Land of Talk at Johnny Brenda's 8PM - Doors 9PM - Show 10PM - Land of
Talk LAND OF TALK An Essay on Indistinct Conversations by author
Heather O’Neill Many of the songs in Indistinct Conversations are
framed by snippets of background noises. The songs begin with
recordings of overheard conversations and phone messages. And then
Lizzie begins to sing. It is as though she is in the room and we are
hearing her inner monologue. It is a voice-over that has nothing at
all to do with what is going on around her. We are just in the mind of
a quiet genius day dreaming. The voice is so sweet and vulnerable.

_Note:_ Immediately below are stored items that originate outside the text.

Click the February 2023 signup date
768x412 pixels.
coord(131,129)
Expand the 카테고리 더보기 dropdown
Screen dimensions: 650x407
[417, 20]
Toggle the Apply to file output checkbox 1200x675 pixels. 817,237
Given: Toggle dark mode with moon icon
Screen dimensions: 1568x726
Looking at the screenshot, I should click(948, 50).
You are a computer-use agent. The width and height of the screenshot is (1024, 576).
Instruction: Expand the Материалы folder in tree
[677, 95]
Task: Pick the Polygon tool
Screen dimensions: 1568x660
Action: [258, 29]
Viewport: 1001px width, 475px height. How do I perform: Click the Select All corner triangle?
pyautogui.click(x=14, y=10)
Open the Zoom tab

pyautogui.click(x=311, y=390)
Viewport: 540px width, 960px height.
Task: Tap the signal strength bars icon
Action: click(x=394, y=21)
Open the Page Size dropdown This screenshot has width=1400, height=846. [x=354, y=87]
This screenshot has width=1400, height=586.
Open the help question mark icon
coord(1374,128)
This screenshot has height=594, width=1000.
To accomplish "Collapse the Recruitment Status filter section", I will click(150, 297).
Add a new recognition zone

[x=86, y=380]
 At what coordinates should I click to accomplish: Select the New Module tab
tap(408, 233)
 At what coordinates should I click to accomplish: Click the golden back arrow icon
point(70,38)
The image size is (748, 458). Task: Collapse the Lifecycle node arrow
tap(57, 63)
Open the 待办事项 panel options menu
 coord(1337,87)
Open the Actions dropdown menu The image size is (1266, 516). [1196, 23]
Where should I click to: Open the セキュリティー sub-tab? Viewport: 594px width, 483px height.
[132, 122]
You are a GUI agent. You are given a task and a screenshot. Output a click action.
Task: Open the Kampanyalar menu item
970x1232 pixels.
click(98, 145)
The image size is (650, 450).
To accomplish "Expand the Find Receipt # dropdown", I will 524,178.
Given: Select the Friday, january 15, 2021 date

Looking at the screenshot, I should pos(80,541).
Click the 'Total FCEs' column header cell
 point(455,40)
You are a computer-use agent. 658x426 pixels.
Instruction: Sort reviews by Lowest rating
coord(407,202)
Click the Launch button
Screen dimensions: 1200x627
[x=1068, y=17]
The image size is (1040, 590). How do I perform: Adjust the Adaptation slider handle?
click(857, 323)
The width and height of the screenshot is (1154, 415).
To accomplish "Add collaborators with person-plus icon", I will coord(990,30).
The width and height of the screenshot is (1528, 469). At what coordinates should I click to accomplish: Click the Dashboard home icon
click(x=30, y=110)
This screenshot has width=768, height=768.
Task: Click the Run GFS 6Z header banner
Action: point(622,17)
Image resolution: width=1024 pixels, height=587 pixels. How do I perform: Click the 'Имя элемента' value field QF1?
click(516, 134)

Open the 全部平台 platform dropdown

There is a nostalgia to the songs, that harkens back to a 1990s
melancholia that captured the broken heart of the twentieth century,
like that found in the songs Mazzy Star and Elliott Smith. But is
reminiscent also of the continued struggle of people searching for
power and voice when they find themselves forced into the shadows of
the inarticulate. It reminds one of an orphaned hero in a novel, lost
and absolutely vulnerable, or a chorus girl writing her pensées about
bad relationships on a train. Indistinct Conversation is an album
about a person trying to communicate with lovers and potential lovers
who cannot hear them or give them the love they want back. It
illustrates the ferocious capacity for love that an introspective and
profound person can have and how that can go unreciprocated in the
world. It captures how even the best of us are handicapped by love:
you throw away your umbrella in a rain storm, or your paddles off the
side of the boat, and then ask yourself, why in the world did I do
that? The strength of vulnerability is exhibited in the juxtaposition
between Lizzie’s voice and the masterful, loud, forceful manner in
which she plays guitar, along with the calculated cacophony that is
The Land of Talk sound. Land of Talk is made up of Lizzie Powell on
vocals, guitars and keys, Mark “Bucky” Wheaton on drums and keys,
and Christopher McCarron on bass. All the songs were written by Lizzie
and produced and arranged by the trio. Christopher McCarron went and
built a studio in the basement of Bucky’s Park Extension apartment
in Montreal specially to record and engineer the unique humble appeal
of this album. The longing in Lizzie’s voice rises above the raw
power of Land of Talk’s instrumentation, not because of its muscular
strength, but because of its sweet honesty. The album relates the
devastating effect of emotional vulnerability. It’s as though,
instead of jumping, Anna Karenina decided to sing by the train tracks.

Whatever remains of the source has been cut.